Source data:
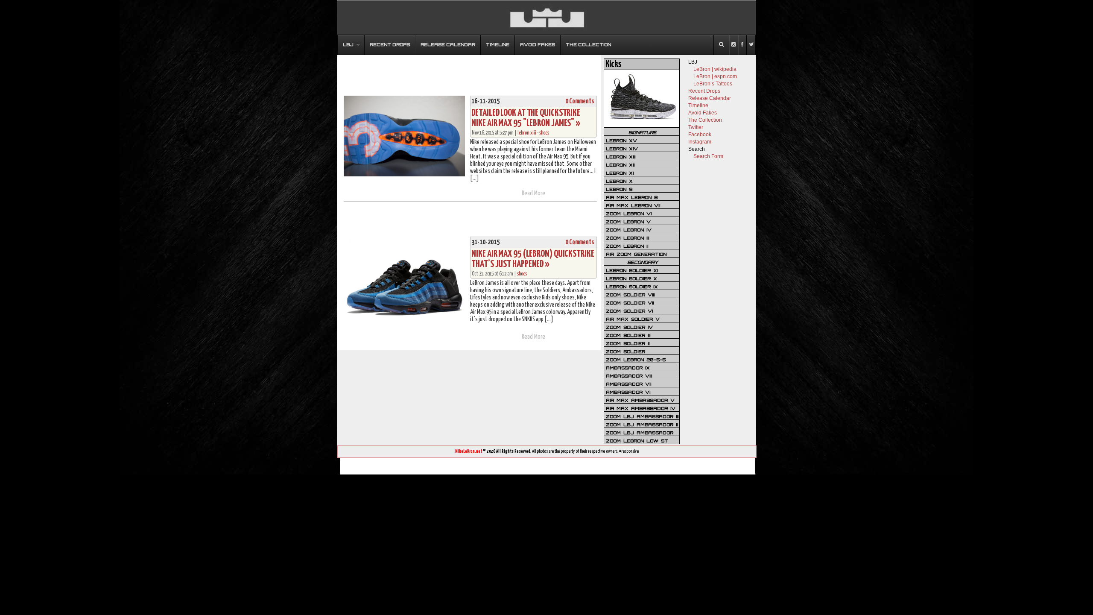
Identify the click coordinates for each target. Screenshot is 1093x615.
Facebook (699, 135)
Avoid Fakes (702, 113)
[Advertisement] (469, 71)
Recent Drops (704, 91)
* * *
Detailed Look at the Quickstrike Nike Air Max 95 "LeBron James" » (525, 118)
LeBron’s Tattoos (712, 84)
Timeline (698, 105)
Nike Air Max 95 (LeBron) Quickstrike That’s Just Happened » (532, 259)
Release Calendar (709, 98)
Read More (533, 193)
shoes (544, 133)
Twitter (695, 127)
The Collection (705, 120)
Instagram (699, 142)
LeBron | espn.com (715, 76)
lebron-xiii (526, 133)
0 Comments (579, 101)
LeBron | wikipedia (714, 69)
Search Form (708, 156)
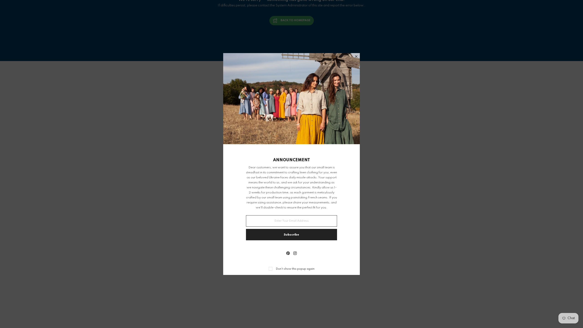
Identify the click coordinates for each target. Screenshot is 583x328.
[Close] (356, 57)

INSTRUCTIONS FOR THE TASK: Substitute "Continue Reading" for "Read More" in everything from the line containing "Release Calendar (709, 98)" down to the line containing "[Close] (356, 57)", and change nothing else. Leave the pictures out.

REPLY:
Release Calendar (709, 98)
Continue Reading (533, 193)
shoes (544, 133)
Twitter (695, 127)
The Collection (705, 120)
Instagram (699, 142)
LeBron | espn.com (715, 76)
lebron-xiii (526, 133)
0 Comments (579, 101)
LeBron | wikipedia (714, 69)
Search Form (708, 156)
Identify the click coordinates for each target. Screenshot is 583x328.
[Close] (356, 57)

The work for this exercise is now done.